**THE TASK**
Using the court passage on citing an unreported decision, mark each statement yes or no and quote the passage's exact words that settle it. 1. A copy of the unreported Court of Appeal decision was forwarded to the Court. 2. The Court of Appeal decision the claimants cited was delivered on 17 July 2017. 3. When a case is unreported, counsel must give the Court a certified true copy of the judgment.

I need to point out that in paragraph 6.2 of their written address, the claimants referred to an unreported decision of the Court of Appeal: Appeal No: CA/A/122/2014: Federal Inland Revenue Service v. TSKJ Construcoes International Sociadade Unipersonal LDA delivered 17 July 2017. A copy of the unreported decision was not forwarded to this Court as enjoined by Order 45 Rule 3(1) of the NICN Rules 2017. This Court is accordingly not obliged to give any consideration to the cited unreported case (Appeal No: CA/A/122/2014). As His Lordship Augie, JSC intoned in Major General Kayode Oni (Rtd) & 4 ors v. Governor of Ekiti State & anor [2019] LPELR-46413(SC). It is an elementary principle, very elementary, that Counsel who want the Court to make use of authorities cited in Court must provide the name of Parties, the year the case was decided, and where the case is reported, name of the Law Report, the year, volume and page must be cited. But if the said case is unreported, Counsel must provide the Court with a certified true copy of the Judgment sought to be relied upon – see Chidoka & anor v. First City Finance Co. Ltd [2013] 5 NWLR (Pt. 1344) 144 and Ugo-Ngadi v. FRN [2018] LPELR-43903(SC).

**SOURCE DATA**
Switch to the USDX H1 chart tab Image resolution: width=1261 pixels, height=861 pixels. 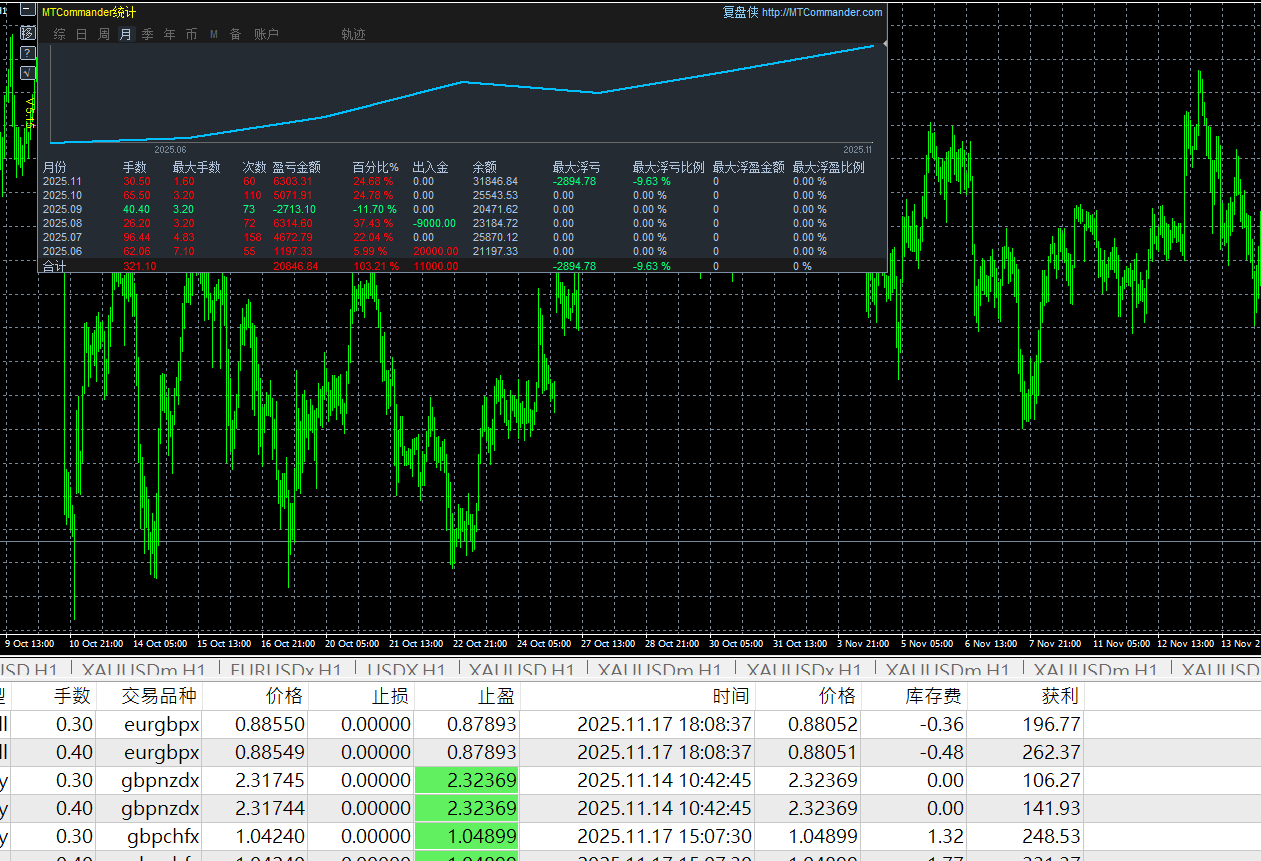[406, 670]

**TASK OUTPUT**
1. No: "A copy of the unreported decision was not forwarded to this Court"
2. Yes: "delivered 17 July 2017"
3. Yes: "Counsel must provide the Court with a certified true copy of the Judgment sought to be relied upon"